Les différents acteurs de la santé se sont réunis mardi à Berne pour discuter des moyens d'enrayer l'augmentation des coûts. S'ils n'ont pas pris de décisions spectaculaires, les participants ont toutefois esquissé les premiers pas vers la fin de l'obligation de contracter. Soit l'obligation faite à l'assureur de rembourser un prestataire de soin ayant suivi une formation adéquate.

Les participants – assureurs, fournisseurs de prestations, représentants des cantons, de l'industrie pharmaceutique, des organisations de patients et de consommateurs, invités par Ruth Dreifuss – ont convenu de l'inefficacité des instruments actuels de contrôle des prestations. D'où l'intérêt de supprimer l'obligation de contracter, une idée qui enthousiasme peut-être les assureurs mais suscite aussi beaucoup de méfiance. Ce changement fondamental devrait impérativement être accompagné de différentes mesures permettant d'assurer le maintien de soins de qualité. Par contre, la majorité a admis la nécessité de lever l'obligation de contracter pour éviter un éventuel afflux de médecins, lié à la libre circulation des personnes. Les participants suivent donc le parlement qui a adopté, il y a deux semaines, une mesure extraordinaire permettant au Conseil fédéral de fixer des critères pour limiter à court terme l'admission des fournisseurs de prestations.

La discussion a également porté sur la planification hospitalière qui reste une priorité.
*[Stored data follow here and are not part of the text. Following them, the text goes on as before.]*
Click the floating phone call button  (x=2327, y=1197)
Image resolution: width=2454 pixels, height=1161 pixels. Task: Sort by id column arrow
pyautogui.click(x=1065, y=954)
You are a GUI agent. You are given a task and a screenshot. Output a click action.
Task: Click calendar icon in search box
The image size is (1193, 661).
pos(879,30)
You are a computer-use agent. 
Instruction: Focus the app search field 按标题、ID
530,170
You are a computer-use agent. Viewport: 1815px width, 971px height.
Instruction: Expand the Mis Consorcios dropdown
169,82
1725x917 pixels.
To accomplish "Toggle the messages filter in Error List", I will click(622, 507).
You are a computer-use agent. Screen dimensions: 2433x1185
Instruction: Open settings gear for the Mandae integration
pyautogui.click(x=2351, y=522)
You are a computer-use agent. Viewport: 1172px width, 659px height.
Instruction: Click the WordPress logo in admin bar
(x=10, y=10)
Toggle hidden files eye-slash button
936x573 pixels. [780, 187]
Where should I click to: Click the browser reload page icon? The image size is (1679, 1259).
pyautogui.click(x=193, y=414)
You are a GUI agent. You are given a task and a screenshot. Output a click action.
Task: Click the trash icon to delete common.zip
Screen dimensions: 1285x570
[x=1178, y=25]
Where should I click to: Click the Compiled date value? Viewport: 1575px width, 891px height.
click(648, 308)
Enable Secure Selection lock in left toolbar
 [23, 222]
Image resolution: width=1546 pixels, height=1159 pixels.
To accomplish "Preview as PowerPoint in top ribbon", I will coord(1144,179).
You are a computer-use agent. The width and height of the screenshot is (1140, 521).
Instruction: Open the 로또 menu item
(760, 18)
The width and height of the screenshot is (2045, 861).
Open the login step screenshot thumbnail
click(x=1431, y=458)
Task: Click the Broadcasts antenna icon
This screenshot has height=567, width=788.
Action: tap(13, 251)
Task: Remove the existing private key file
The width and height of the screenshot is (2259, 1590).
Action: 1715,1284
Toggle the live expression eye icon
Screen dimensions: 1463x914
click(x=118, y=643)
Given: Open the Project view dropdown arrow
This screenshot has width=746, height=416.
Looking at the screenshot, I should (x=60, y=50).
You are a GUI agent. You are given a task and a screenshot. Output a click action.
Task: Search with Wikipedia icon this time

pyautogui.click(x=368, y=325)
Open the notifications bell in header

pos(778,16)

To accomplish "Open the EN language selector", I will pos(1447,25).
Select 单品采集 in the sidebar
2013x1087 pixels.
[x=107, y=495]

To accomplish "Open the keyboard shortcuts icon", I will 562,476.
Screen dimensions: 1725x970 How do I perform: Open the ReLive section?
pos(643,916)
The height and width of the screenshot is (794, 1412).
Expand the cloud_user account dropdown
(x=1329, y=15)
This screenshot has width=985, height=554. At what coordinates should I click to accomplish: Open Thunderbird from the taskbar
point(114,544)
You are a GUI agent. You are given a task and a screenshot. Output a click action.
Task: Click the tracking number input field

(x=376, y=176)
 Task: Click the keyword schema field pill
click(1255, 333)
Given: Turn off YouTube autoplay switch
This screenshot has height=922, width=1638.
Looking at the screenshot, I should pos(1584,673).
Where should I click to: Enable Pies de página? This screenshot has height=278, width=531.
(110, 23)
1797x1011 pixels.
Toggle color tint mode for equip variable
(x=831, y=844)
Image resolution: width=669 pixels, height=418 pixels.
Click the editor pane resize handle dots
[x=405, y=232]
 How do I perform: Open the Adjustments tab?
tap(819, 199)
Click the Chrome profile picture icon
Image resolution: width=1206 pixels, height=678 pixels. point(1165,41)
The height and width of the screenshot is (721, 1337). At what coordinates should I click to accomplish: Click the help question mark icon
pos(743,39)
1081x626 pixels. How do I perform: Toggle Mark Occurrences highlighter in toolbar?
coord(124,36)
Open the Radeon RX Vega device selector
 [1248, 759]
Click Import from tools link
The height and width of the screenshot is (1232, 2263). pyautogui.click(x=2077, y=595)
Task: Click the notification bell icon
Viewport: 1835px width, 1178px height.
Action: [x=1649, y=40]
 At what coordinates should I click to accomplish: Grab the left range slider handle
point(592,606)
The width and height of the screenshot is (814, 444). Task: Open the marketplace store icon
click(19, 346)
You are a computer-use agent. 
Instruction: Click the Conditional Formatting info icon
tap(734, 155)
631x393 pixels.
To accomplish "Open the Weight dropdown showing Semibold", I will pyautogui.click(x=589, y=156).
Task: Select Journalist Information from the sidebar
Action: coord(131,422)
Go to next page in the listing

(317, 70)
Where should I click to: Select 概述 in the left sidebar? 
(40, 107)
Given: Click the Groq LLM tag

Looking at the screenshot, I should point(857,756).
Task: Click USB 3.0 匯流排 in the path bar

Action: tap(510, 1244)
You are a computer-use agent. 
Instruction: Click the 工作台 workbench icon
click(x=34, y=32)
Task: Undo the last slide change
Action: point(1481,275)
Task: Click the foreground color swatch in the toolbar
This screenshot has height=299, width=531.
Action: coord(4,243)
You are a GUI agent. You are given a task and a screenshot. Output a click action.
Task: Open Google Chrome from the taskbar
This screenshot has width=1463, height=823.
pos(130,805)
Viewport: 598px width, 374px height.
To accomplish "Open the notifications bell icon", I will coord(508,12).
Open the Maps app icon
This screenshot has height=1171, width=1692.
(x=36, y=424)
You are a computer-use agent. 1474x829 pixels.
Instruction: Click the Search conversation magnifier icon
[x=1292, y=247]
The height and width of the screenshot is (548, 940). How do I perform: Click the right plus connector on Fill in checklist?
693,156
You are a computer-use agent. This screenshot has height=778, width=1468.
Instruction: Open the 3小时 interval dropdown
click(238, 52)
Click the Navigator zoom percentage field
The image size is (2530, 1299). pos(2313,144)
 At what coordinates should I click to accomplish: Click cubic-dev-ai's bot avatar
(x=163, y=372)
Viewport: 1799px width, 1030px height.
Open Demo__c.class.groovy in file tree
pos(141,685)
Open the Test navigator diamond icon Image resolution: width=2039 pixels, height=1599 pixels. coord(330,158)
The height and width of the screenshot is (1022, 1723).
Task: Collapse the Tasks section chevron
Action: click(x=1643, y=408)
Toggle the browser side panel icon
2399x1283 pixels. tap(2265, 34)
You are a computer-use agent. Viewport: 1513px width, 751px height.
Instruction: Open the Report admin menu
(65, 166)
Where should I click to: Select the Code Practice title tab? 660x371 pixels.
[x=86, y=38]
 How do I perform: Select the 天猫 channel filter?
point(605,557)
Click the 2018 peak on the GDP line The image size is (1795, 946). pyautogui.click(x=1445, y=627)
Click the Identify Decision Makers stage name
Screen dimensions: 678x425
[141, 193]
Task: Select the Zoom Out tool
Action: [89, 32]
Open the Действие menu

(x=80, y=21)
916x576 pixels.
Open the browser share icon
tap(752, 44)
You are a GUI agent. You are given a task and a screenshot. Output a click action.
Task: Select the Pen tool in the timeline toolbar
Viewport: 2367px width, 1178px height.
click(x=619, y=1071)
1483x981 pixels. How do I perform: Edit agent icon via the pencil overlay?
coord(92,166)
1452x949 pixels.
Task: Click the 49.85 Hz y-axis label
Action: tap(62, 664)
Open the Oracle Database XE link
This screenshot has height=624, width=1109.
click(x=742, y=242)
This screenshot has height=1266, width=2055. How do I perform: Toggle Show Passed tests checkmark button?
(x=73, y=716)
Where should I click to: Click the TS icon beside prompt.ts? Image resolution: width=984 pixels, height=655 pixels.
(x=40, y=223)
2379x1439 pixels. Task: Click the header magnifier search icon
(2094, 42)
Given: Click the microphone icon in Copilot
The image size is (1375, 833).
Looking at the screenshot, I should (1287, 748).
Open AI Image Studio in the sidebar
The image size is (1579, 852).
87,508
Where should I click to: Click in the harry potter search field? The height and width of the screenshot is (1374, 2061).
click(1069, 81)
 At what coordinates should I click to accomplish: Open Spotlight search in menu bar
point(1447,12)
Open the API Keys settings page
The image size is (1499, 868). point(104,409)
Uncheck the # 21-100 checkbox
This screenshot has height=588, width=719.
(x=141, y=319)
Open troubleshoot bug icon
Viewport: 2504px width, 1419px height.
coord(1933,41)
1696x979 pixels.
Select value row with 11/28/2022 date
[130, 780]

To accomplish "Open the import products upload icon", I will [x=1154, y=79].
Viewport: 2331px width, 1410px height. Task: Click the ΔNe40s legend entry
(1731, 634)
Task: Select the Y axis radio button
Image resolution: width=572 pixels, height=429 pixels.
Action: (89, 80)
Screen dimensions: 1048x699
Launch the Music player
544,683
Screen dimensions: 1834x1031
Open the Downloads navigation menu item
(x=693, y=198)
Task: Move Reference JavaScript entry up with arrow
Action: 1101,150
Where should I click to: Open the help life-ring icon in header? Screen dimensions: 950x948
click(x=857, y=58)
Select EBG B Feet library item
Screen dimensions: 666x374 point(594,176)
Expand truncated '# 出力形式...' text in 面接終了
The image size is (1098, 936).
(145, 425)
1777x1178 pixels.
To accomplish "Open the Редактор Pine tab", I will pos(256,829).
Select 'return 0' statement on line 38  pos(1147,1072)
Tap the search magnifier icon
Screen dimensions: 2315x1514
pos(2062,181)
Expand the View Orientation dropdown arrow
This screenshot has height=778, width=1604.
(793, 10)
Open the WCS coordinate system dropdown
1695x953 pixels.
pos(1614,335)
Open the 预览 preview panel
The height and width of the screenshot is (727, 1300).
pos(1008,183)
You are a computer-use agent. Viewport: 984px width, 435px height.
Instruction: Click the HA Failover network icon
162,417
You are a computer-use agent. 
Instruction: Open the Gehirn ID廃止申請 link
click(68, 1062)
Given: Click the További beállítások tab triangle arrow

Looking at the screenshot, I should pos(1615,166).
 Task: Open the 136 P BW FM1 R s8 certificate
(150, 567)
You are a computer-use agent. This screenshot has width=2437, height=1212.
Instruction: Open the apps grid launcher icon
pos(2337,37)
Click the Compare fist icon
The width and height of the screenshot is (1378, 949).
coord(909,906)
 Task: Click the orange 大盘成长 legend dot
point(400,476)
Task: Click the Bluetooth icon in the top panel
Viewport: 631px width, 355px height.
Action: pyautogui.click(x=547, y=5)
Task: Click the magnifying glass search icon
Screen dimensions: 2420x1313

Elle devrait d'ailleurs se concevoir, de plus en plus, de façon suprarégionale. Ces exigences vont dans le sens du projet de loi sur le financement hospitalier du Département fédéral de l'intérieur (DFI) qui doit être soumis au parlement cette année encore.

La cheffe du DFI avait déjà réuni les différents partenaires de la santé en séance se travail en 1997, une année après l'entrée en vigueur de la LAMal.